Security researchers at Kaspersky have spotted signs of the notorious FinSpy surveillance spyware hijacking — and replacing — the Windows UEFI bootloader to perform stealthy infections on target machines.
This method of infection allowed the attackers to install a bootkit without the need to bypass firmware security checks and serves as confirmation that the controversial vendor of “lawful interception” spyware has modernized operations to remain undetected.
“UEFI infections are very rare and generally hard to execute, they stand out due to their evasiveness and persistence,” according to Kaspersky’s Igor Kuznetsov and Georgy Kucherin. “While in this case the attackers did not infect the UEFI firmware itself, but its next boot stage, the attack was particularly stealthy as the malicious module was installed on a separate partition and could control the boot process of the infected machine.”
In a research paper documenting what it calls “unseen findings” related to FinSpy, Kaspersky said the spyware has been tweaked since 2018 to add multiple checks to avoid the prying eyes of security researchers.
“[This is] one of the hardest-to-detect spywares to date,” the researchers said, noting that the spyware has now been fitted with four different levels of obfuscation in addition to the UEFI bootkit vector.
Unlike previous FinSpy versions that contained the Trojan in the infected application immediately, Kaspersky found the new samples are now protected by two components: a non-persistent pre-validator and a post-validator.

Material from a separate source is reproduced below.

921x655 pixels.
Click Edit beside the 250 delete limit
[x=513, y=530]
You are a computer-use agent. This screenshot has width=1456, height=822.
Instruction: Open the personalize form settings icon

“The first component runs multiple security checks to ensure that the device it is infecting does not belong to a security researcher. Only when the checks pass, is the post-validator component provided by the server – this component ensures that the infected victim is the intended one. Only then would the server command deployment of the full-fledged Trojan platform,” Kaspersky said.
The spyware features four complex custom-made obfuscators meant to slow down the analysis of the spyware. On top of that, the Trojan is capable of using the developers’ mode in browsers to intercept traffic protected with the HTTPS protocol.
“The amount of work put into making FinFisher not accessible to security researchers is particularly worrying and somewhat impressive,” Kuznetsov said. “It seems like the developers put at least as much work into obfuscation and anti-analysis measures as in the Trojan itself. As a result, its capabilities to evade any detection and analysis make this spyware particularly hard to track and detect,” he added.
Kuznetsov said the UEFI infection scenario was clever and straightforward. “All machines infected with the UEFI bootkit had the Windows Boot Manager (bootmgfw.efi) replaced with a malicious one. When the UEFI transfers execution to the malicious loader, it first locates and replaces the original Windows Boot Manager with a patched version capable of bypassing all security checks.”
On older machines that do not support UEFI, Kaspersky observed infections through the MBR (Master Boot Record).
The Kaspersky research comes at a sensitive time for commercial spyware vendors who exploit zero-days in major software products to infect every type of computing device, from iPhones to Android devices to Windows, macOS and Linux machines.
While these companies claim the surveillance tools are only sold to licensed governments and law enforcement agencies, researchers have published evidence of abuse with targets including government critics, dissidents, journalists and social workers.